§ Aim of the exercise
Reproduce the stretch from the line containing "Image resolution: width=1440" through the line containing "y-axis-label: P - POWER DISSIPATION - mW is", substituting "Locate" for "Find the location of" and changing nothing else. Leave the pictures out.

§ Input material

= Beginning of Section =

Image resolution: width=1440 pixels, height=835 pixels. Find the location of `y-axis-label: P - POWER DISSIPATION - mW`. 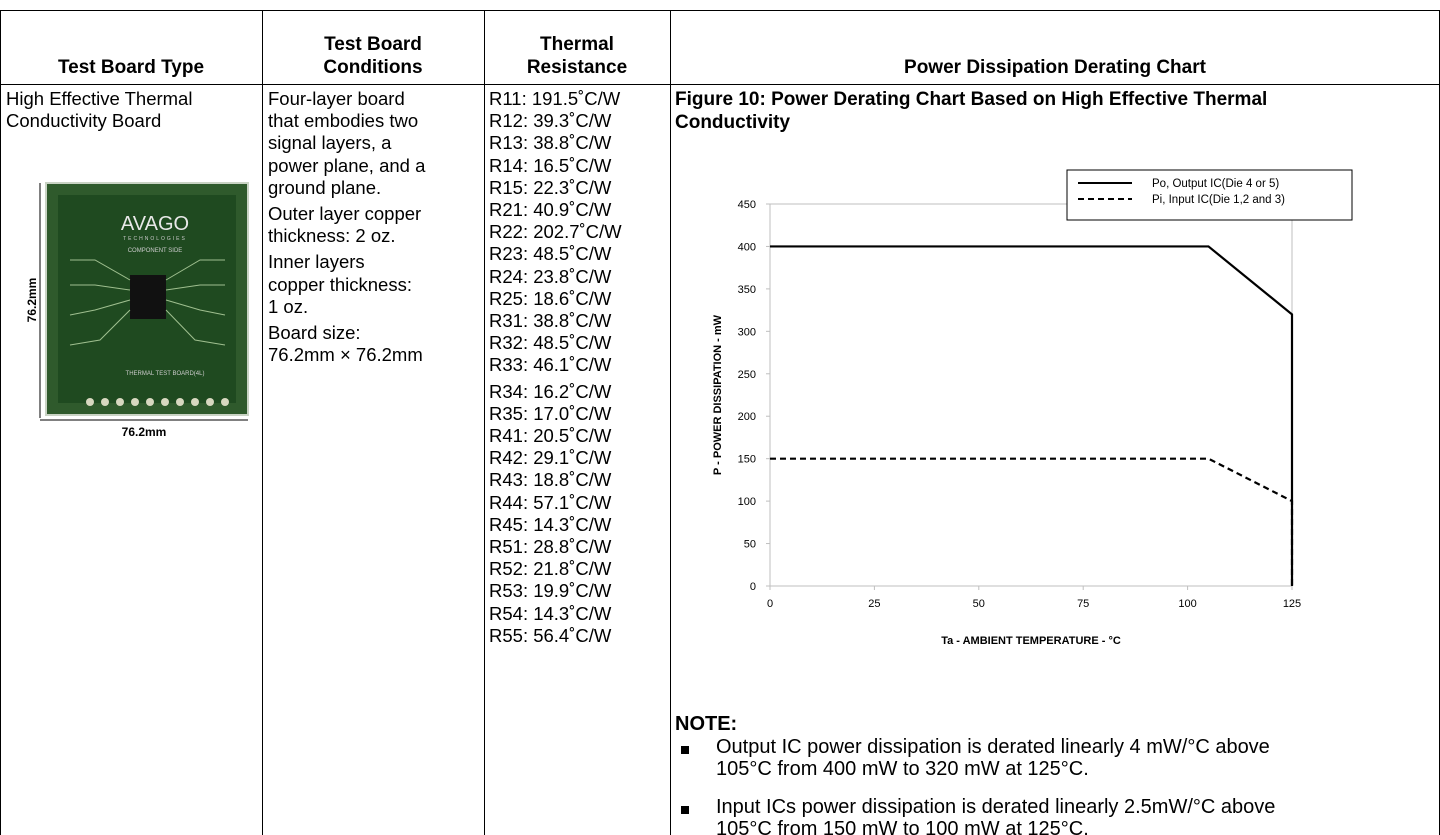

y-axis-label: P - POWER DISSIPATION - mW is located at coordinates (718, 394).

= End of Section =
= Beginning of Section =

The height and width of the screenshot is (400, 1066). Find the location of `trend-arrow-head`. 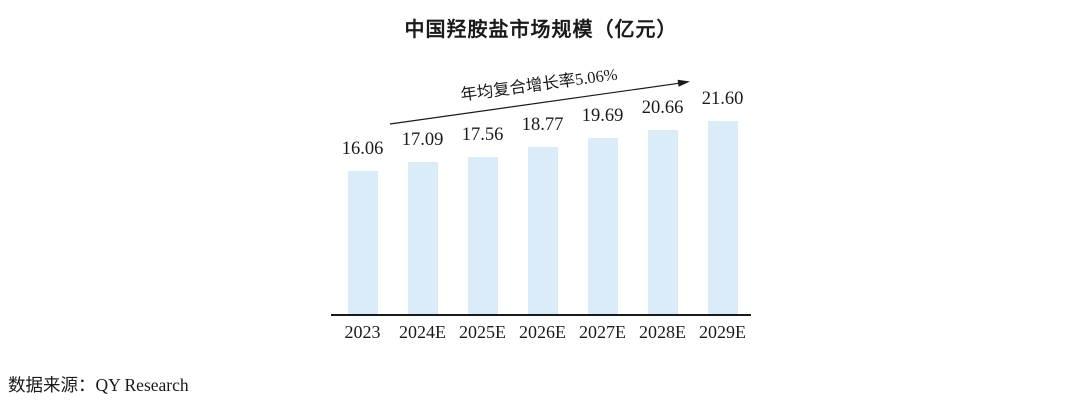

= End of Section =
= Beginning of Section =

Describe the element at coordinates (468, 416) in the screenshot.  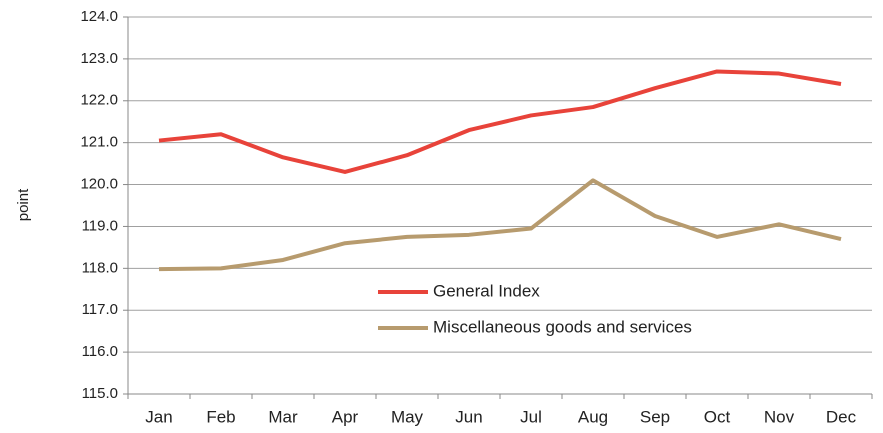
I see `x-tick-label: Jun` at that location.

= End of Section =

§ Finished exercise
Image resolution: width=1440 pixels, height=835 pixels. Locate `y-axis-label: P - POWER DISSIPATION - mW`. 

y-axis-label: P - POWER DISSIPATION - mW is located at coordinates (718, 394).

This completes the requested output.